I am attempting to predict features in imagery using keras with a TensorFlow backend. 我试图使用带有TensorFlow后端的keras来预测图像中的特征。 Specifically, I am attempting to use a keras ImageDataGenerator . 具体来说,我试图使用keras ImageDataGenerator The model is set to run for 4 epochs and runs fine until the 4th epoch where it fails with a MemoryError. 该模型设置为运行4个时期并运行良好,直到它失败并出现MemoryError的第4个时期。

I am running this model on an AWS g2.2xlarge instance running Ubuntu Server 16.04 LTS (HVM), SSD Volume Type. 我在运行Ubuntu Server 16.04 LTS(HVM),SSD卷类型的AWS g2.2xlarge实例上运行此模型。

The training images are 256x256 RGB pixel tiles (8 bit unsigned) and the training mask is 256x256 single band (8 bit unsigned) tiled data where 255 == a feature of interest and 0 == everything else. 训练图像是256x256 RGB像素块(8位无符号),训练掩码是256x256单波段(8位无符号)平铺数据,其中255 = =感兴趣的特征,0 ==其他所有。

The following 3 functions are the ones pertinent to this error. 以下3个函数是与此错误相关的函数。

How can I resolve this MemoryError? 我该如何解决这个MemoryError?


def train_model():
        batch_size = 1
        training_imgs = np.lib.format.open_memmap(filename=os.path.join(data_path, 'data.npy'),mode='r+')
        training_masks = np.lib.format.open_memmap(filename=os.path.join(data_path, 'mask.npy'),mode='r+')
        dl_model = create_model()
        print(dl_model.summary())
        model_checkpoint = ModelCheckpoint(os.path.join(data_path,'mod_weight.hdf5'), monitor='loss',verbose=1, save_best_only=True)
        dl_model.fit_generator(generator(training_imgs, training_masks, batch_size), steps_per_epoch=(len(training_imgs)/batch_size), epochs=4,verbose=1,callbacks=[model_checkpoint])

def generator(train_imgs, train_masks=None, batch_size=None):

# Create empty arrays to contain batch of features and labels#

        if train_masks is not None:
                train_imgs_batch = np.zeros((batch_size,y_to_res,x_to_res,bands))
                train_masks_batch = np.zeros((batch_size,y_to_res,x_to_res,1))

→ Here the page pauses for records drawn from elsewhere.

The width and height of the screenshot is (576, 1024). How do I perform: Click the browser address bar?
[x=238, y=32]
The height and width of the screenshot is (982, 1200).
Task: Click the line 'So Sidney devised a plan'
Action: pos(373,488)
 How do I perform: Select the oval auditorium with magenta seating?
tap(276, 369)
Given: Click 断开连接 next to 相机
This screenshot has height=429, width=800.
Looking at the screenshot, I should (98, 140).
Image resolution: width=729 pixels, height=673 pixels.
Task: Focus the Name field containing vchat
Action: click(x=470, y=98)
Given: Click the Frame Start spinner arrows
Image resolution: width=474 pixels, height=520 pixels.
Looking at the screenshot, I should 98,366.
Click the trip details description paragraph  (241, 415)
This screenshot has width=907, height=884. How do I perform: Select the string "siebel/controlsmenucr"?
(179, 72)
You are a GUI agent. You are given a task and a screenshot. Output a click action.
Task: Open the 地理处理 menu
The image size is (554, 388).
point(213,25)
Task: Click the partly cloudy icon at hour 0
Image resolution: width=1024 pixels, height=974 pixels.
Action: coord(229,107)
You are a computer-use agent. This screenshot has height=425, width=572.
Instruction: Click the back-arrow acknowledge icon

                while True:
                        for i in range(batch_size):
                                # choose random index in features
                                index= random.choice(range(len(train_imgs)))
                                train_imgs_batch[i] = train_imgs[index]
                                train_masks_batch[i] = train_masks[index]
                        yield train_imgs_batch, train_masks_batch
        else:
                rec_imgs_batch = np.zeros((batch_size,y_to_res,x_to_res,bands))
                while True:
                        for i in range(batch_size):
                                # choose random index in features
                                index= random.choice(range(len(train_imgs)))
                                rec_imgs_batch[i] = train_imgs[index]
                        yield rec_imgs_batch

def train_generator(train_images,train_masks,batch_size):
        data_gen_args=dict(rotation_range=90.,horizontal_flip=True,vertical_flip=True,rescale=1./255)
        image_datagen = ImageDataGenerator()
        mask_datagen = ImageDataGenerator()
# # Provide the same seed and keyword arguments to the fit and flow methods
        seed = 1
        image_datagen.fit(train_images, augment=True, seed=seed)
        mask_datagen.fit(train_masks, augment=True, seed=seed)
        image_generator = image_datagen.flow(train_images,batch_size=batch_size)
        mask_generator = mask_datagen.flow(train_masks,batch_size=batch_size)
        return zip(image_generator, mask_generator)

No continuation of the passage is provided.